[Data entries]
━━━

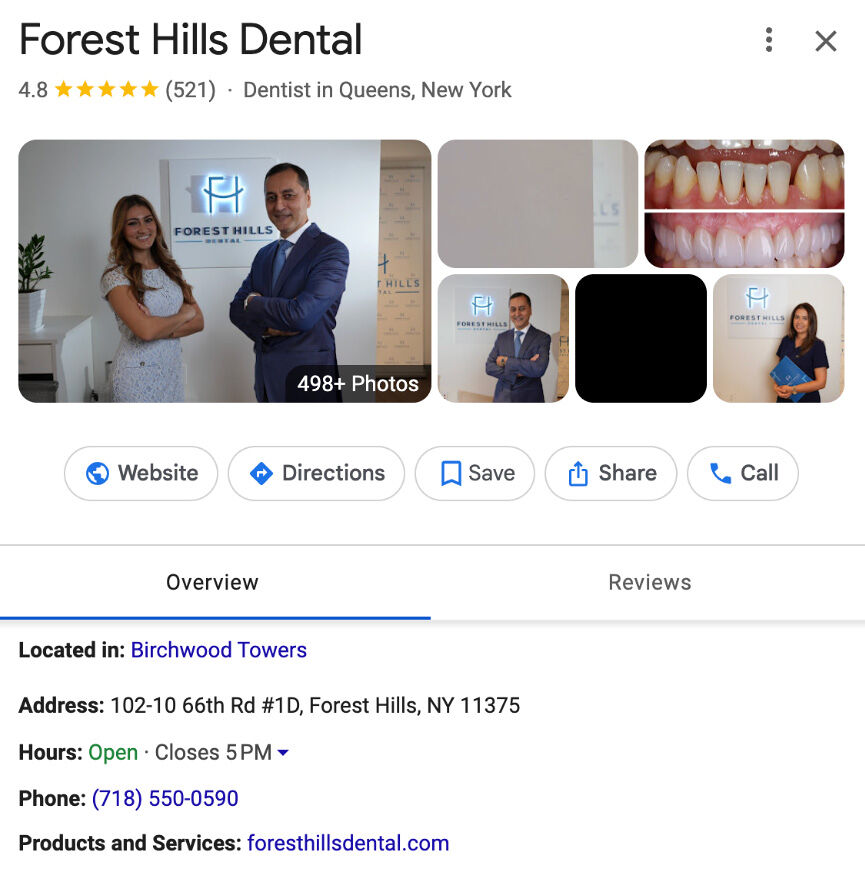Open the 498+ Photos main image
The height and width of the screenshot is (874, 865).
tap(224, 271)
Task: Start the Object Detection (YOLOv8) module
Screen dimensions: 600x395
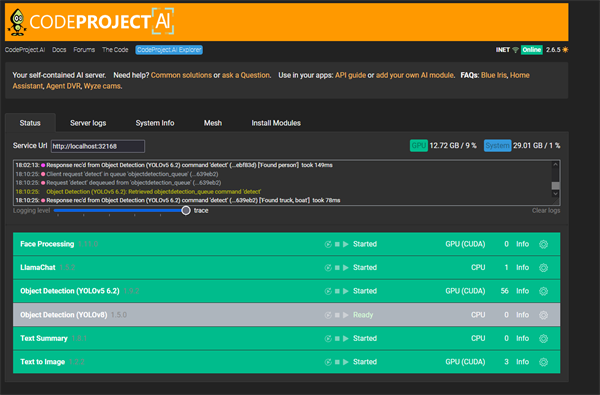Action: click(346, 315)
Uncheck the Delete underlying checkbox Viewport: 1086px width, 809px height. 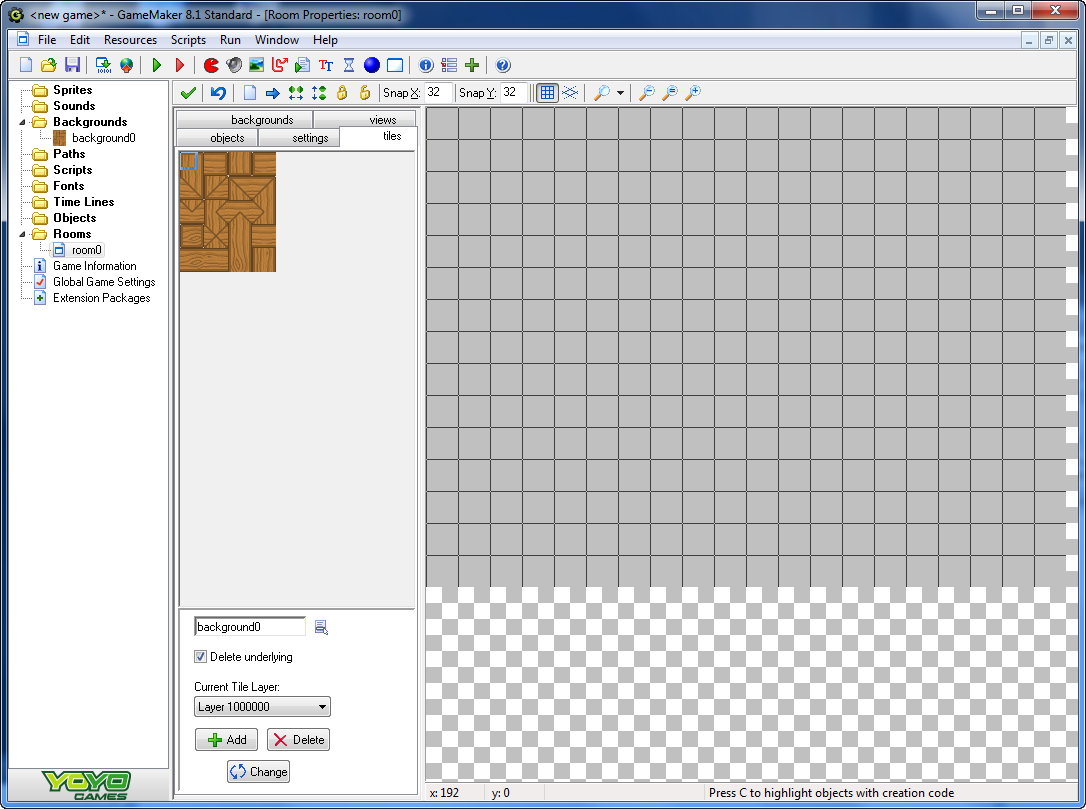pos(201,657)
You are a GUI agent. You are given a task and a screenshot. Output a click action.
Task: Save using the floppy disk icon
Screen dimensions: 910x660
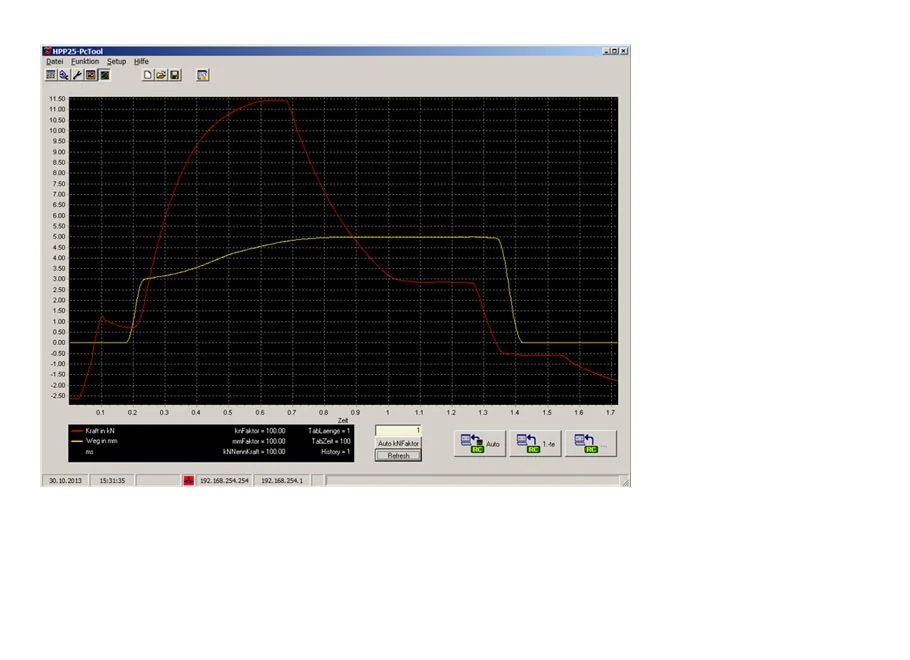[175, 75]
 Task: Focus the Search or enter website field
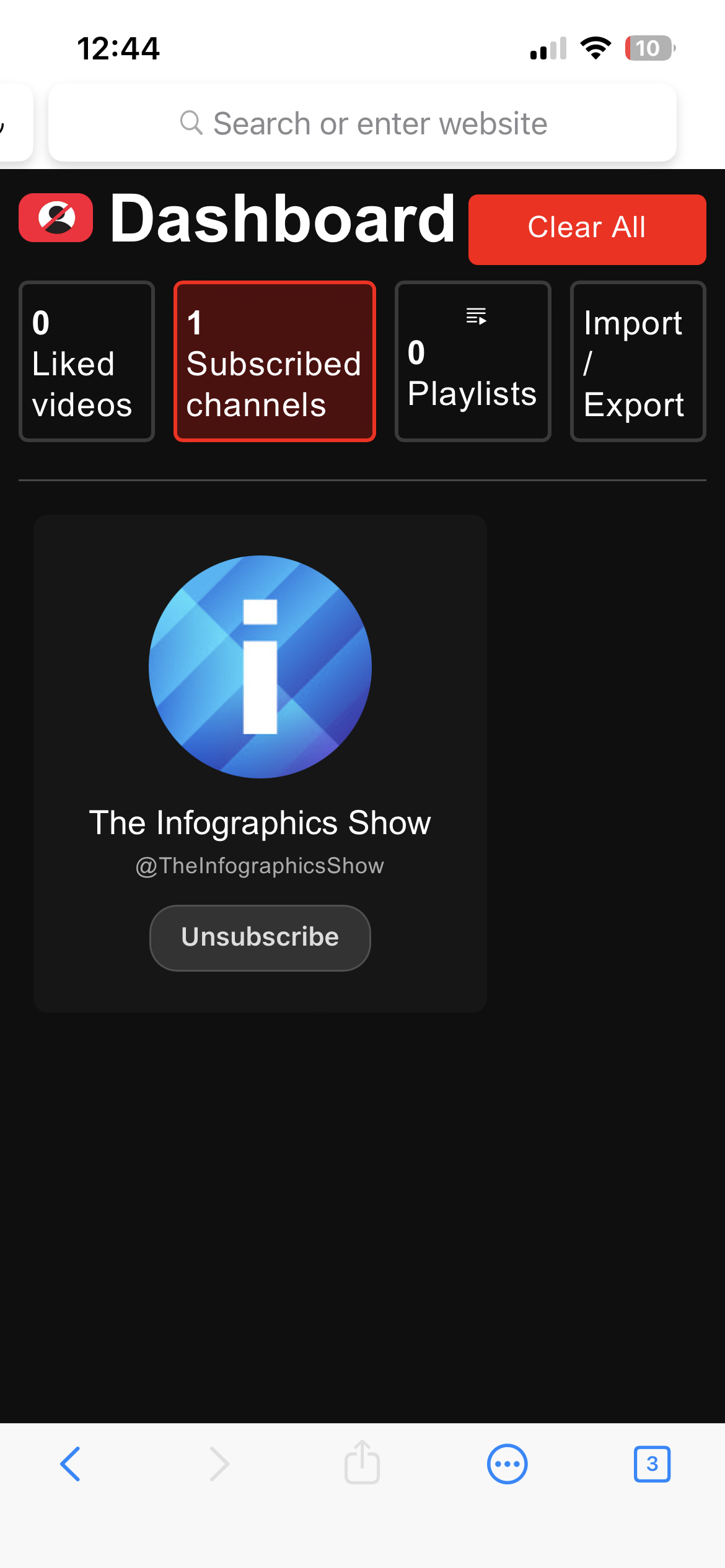(x=362, y=123)
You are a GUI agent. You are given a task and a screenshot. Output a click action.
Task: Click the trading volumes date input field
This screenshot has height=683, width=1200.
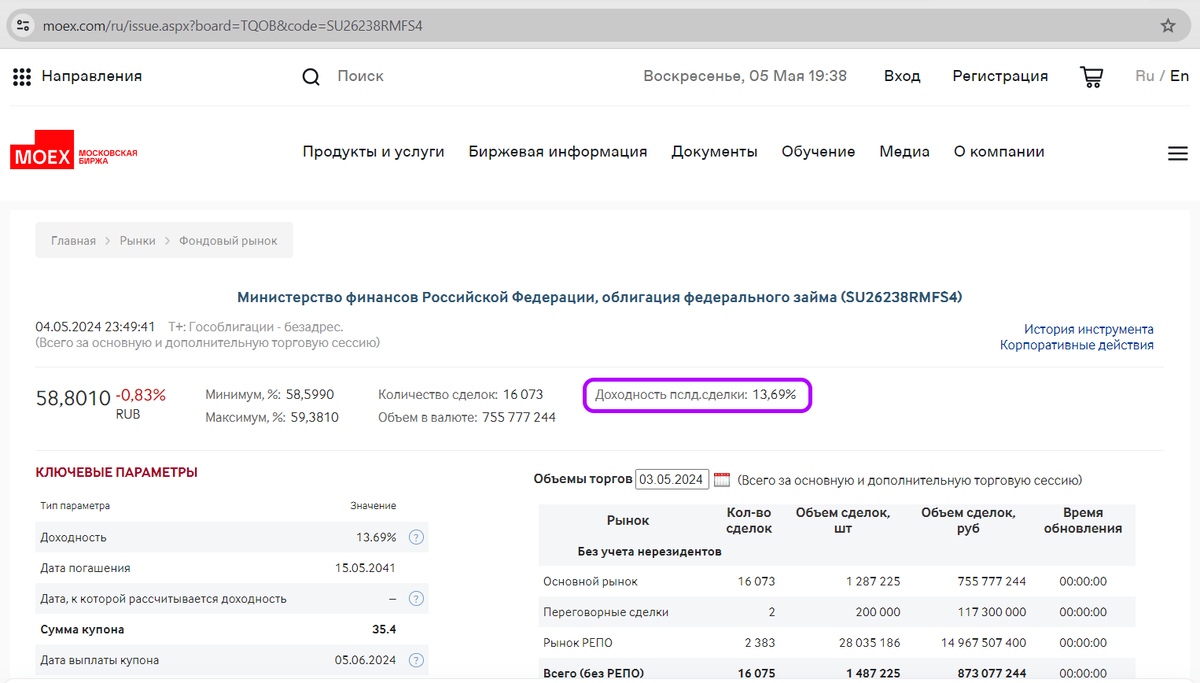tap(672, 479)
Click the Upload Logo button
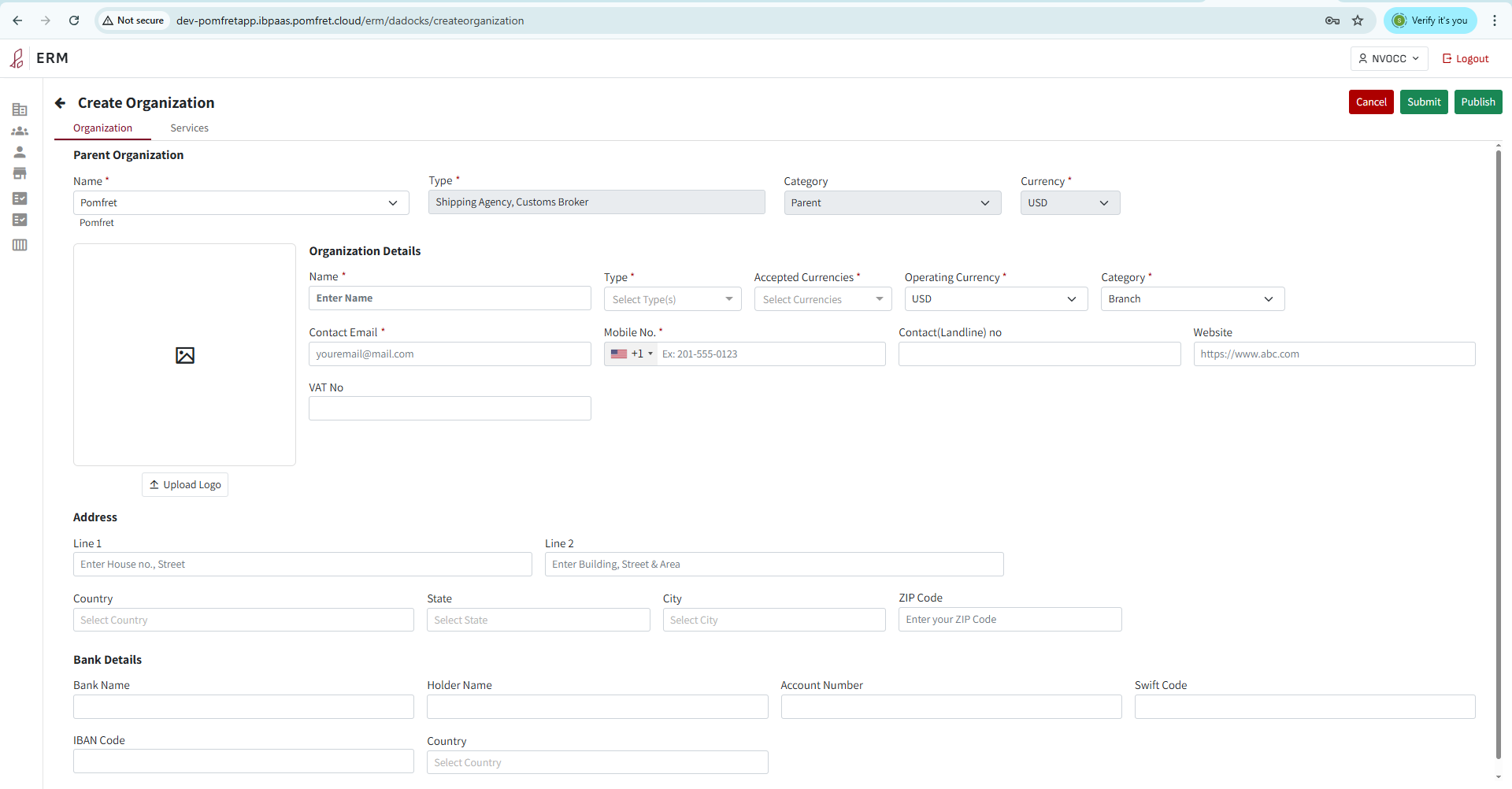The image size is (1512, 789). 185,485
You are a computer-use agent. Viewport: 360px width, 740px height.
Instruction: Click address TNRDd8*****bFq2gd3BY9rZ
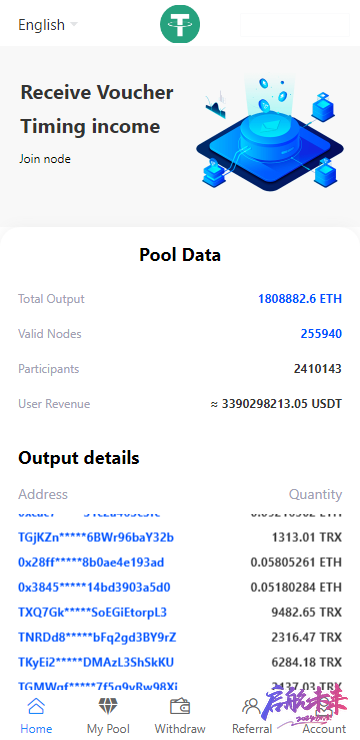97,638
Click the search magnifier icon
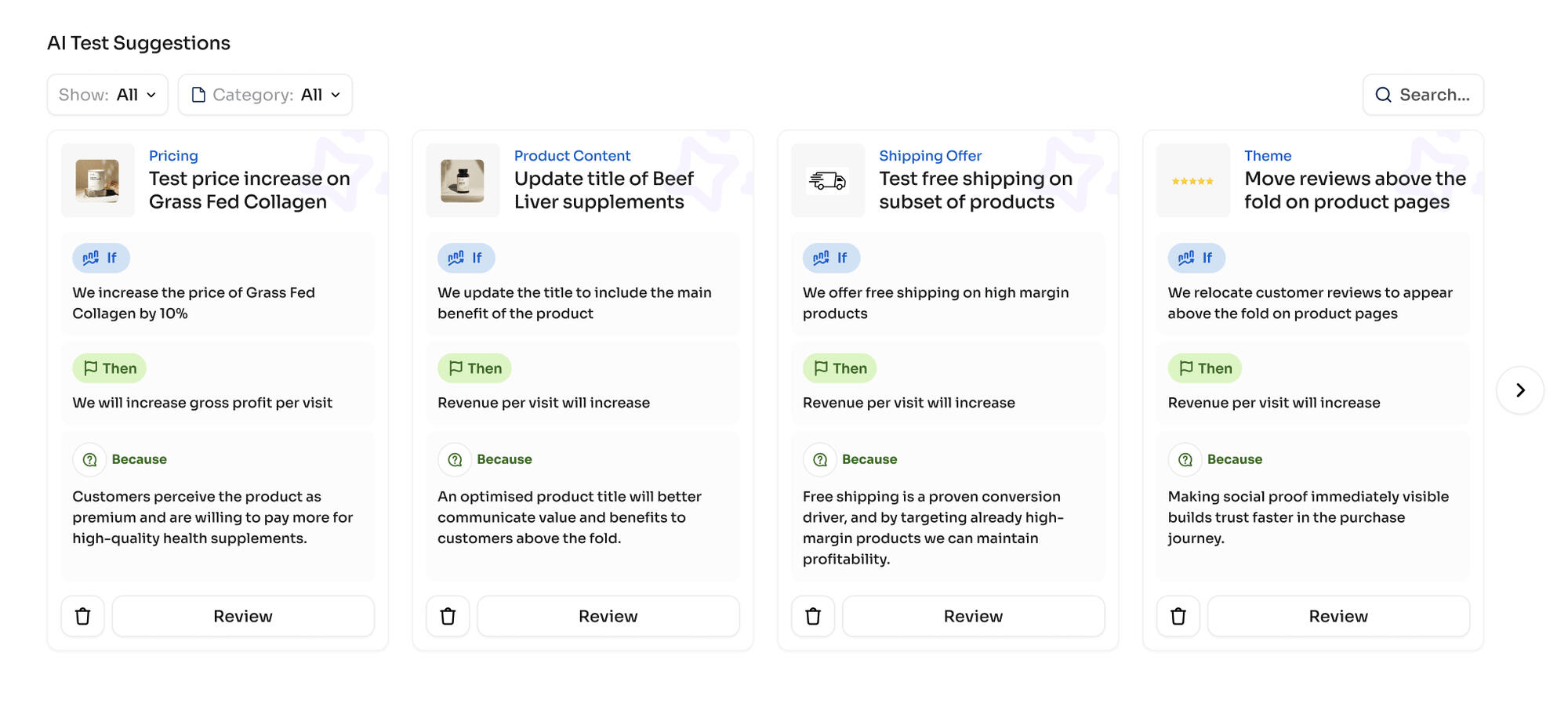The image size is (1568, 703). (x=1384, y=95)
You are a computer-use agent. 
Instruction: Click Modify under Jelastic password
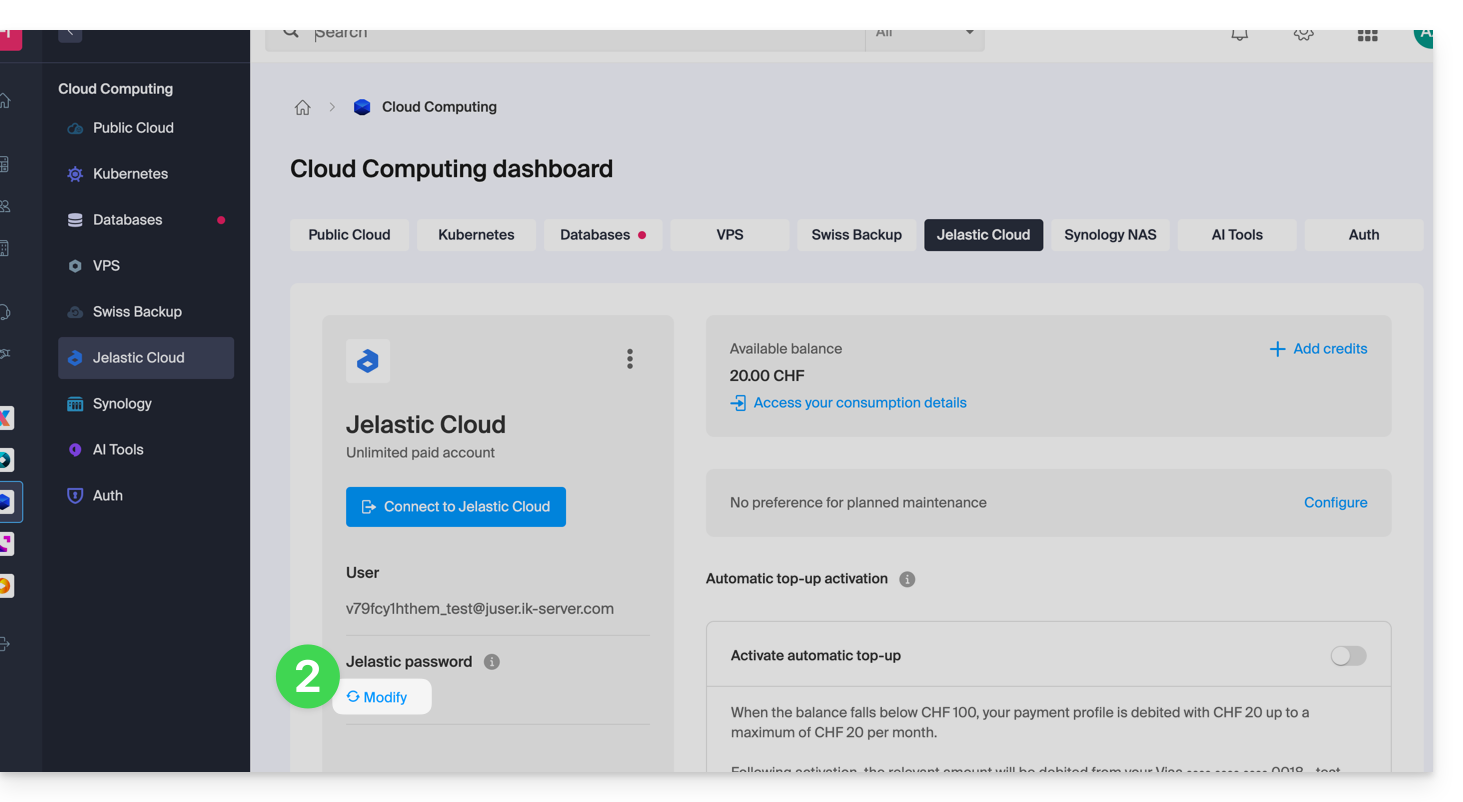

━━━

> [Work instructions] When the line containing "You are a computer-use agent. Viewport: 360px" has been located, retype it and each line after it through the end of the records, excluding the pictures and adding nothing else.

> [Exercise result]
You are a computer-use agent. Viewport: 360px width, 740px height.
Instruction: Click address TNRDd8*****bFq2gd3BY9rZ
97,638
Click the search magnifier icon
The image size is (1568, 703). (x=1384, y=95)
You are a computer-use agent. 
Instruction: Click Modify under Jelastic password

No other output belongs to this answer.